Does that amount to a call for a sharper tongue in dealing with Israel? Quite possibly. But we should put these findings in the larger context of the majority of total respondents whose sympathies lay “equally with both” Palestinians and Israelis. There is no good reason why Australia cannot be a friend and critic of both sides.

One overdue policy outcome would involve combining support for Israel with a less obstructionist approach to Palestinian statehood. Foreign Minister Payne was quick to decry the ruling of the Pre-Trial Chamber of the International Criminal Court in February that it had jurisdiction in relation to the “Situation in Palestine”. Noting that Australia did not recognise a “State of Palestine” Payne expressed “deep concerns” about the ruling.

Yet the ICC stressed it “was not determining whether Palestine fulfilled the requirements of statehood … or prejudging the question of future borders; it was solely determining the scope of the Court’s territorial jurisdiction”. Anyone who believes that Israel has not committed actions in the occupied territories that warrant judicial investigation is blind to reality. Australia’s stance is both confused and hypocritical. 
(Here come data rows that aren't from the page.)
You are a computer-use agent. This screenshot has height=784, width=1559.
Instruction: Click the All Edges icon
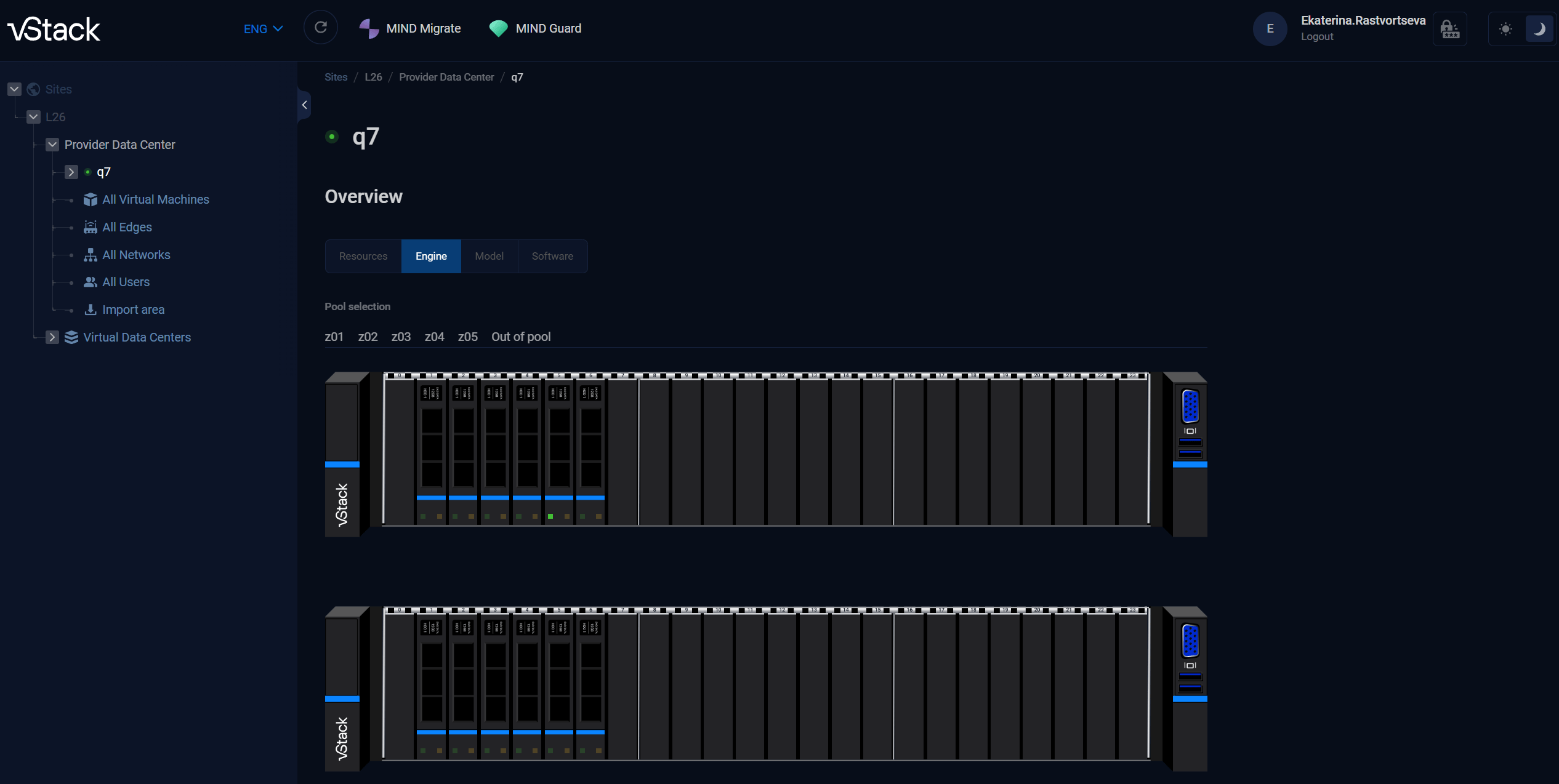(x=91, y=227)
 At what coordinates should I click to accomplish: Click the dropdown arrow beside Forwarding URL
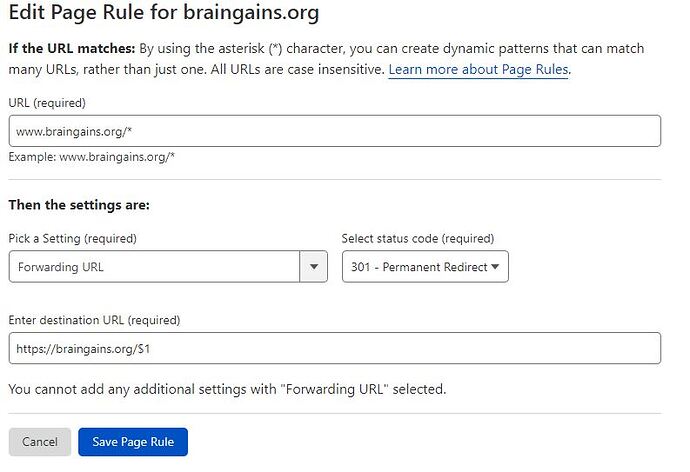click(313, 267)
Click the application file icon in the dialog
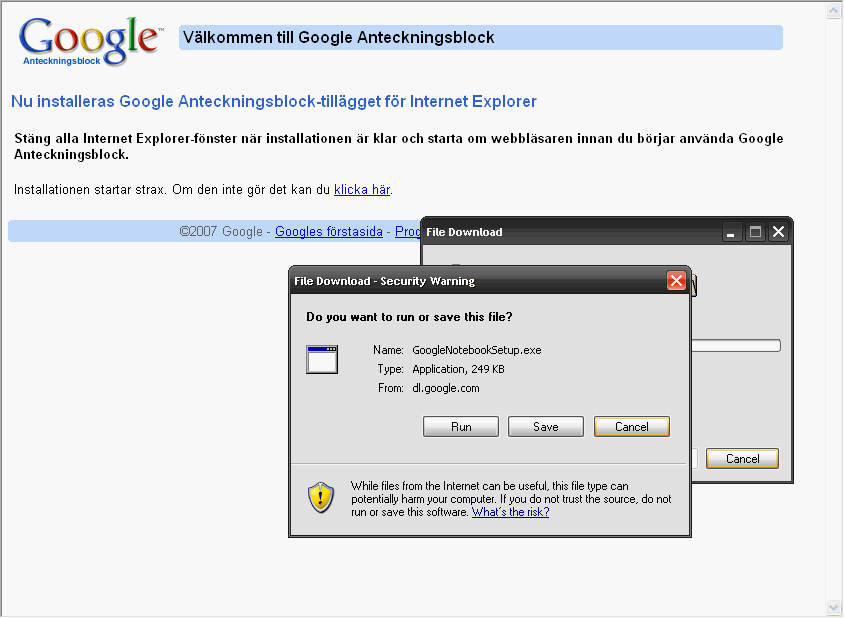 point(322,359)
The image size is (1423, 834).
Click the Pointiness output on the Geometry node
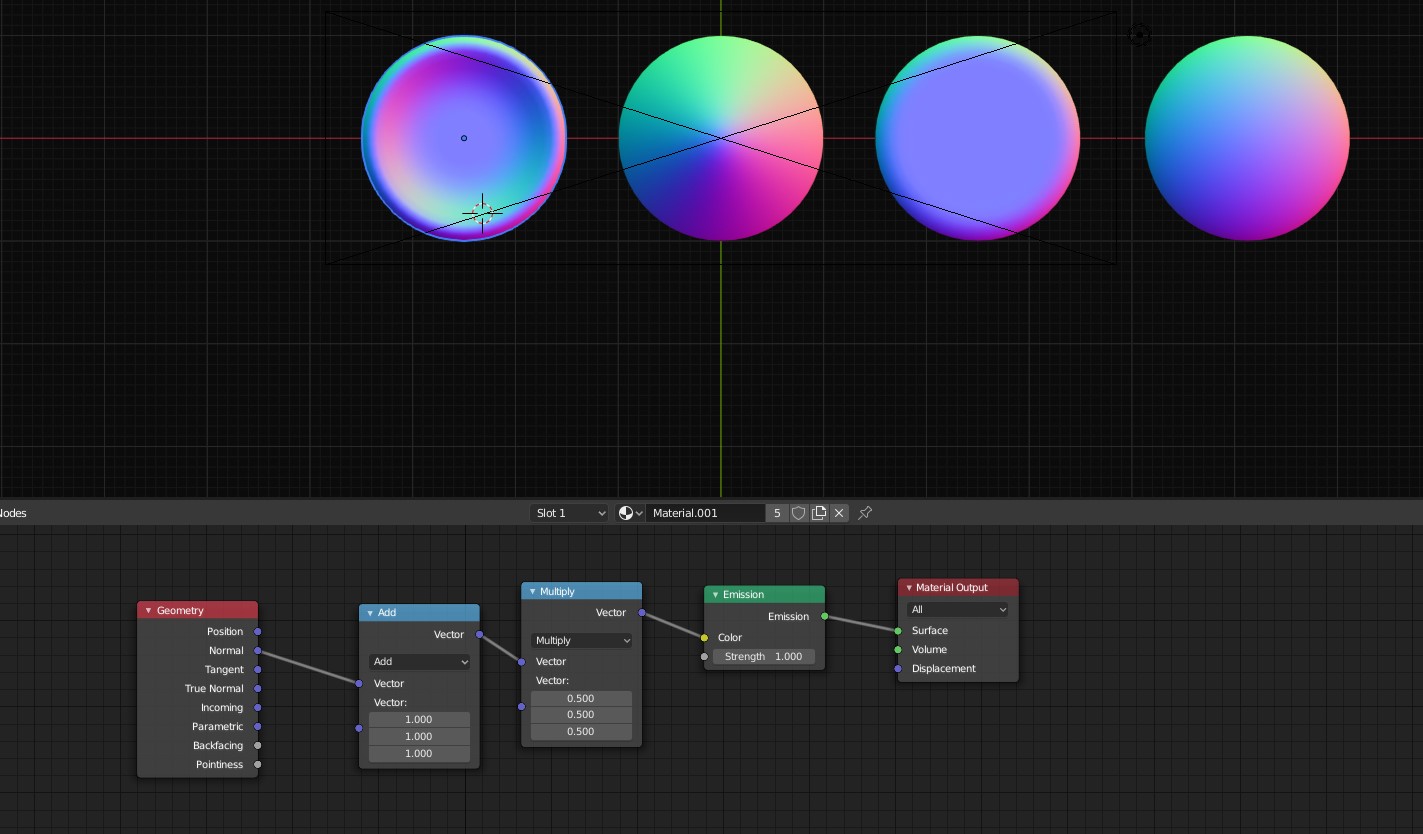pyautogui.click(x=257, y=764)
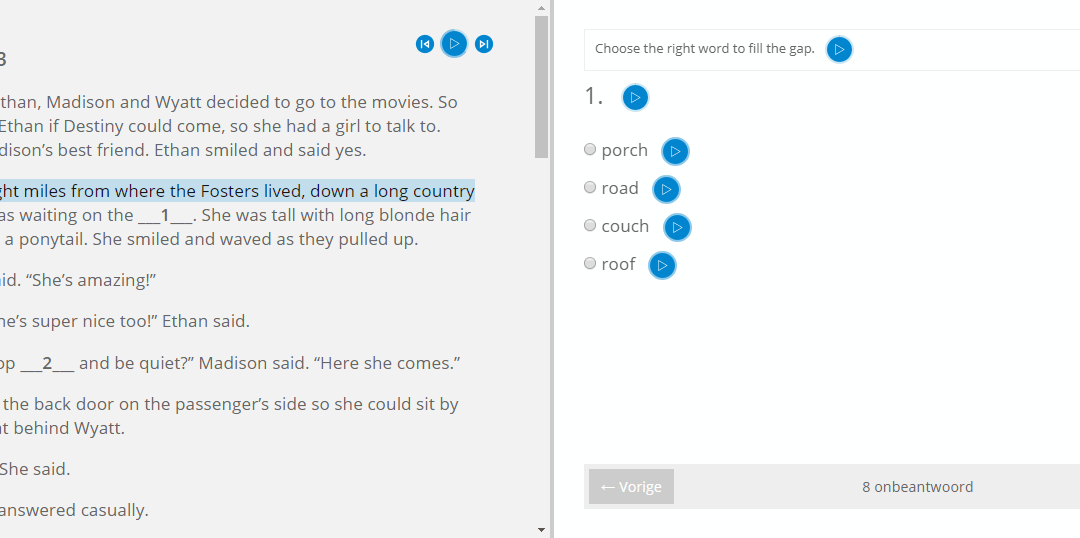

The government’s criticism of recent ALP moves towards recognising Palestine as a state only reinforces the impression that the government supports the theory but not the practice of Palestinian statehood.

The Minister for Immigration, Alex Hawke, warned that Labor’s action would reduce the incentive for the Palestinian leadership to re-engage in peace talks with Israel – a comment straight from the Israeli government’s playbook. The Liberal member for Wentworth Dave Sharma, argued that Labor’s decision was “at odds with the region and contemporary reality”.

But the “reality” is that the longer Australia’s oft-proclaimed goal of two states is delayed, the greater the prospect of a one-state solution which dilutes either Israel’s Jewish character or its democracy. Is that really what the government wants?

The survey clearly suggests that it possible for the Morrison government, and those who come after it, to pursue policy goals of substance and not be electorally disadvantaged. Sadly, if the past is any guide, that message will likely be ignored.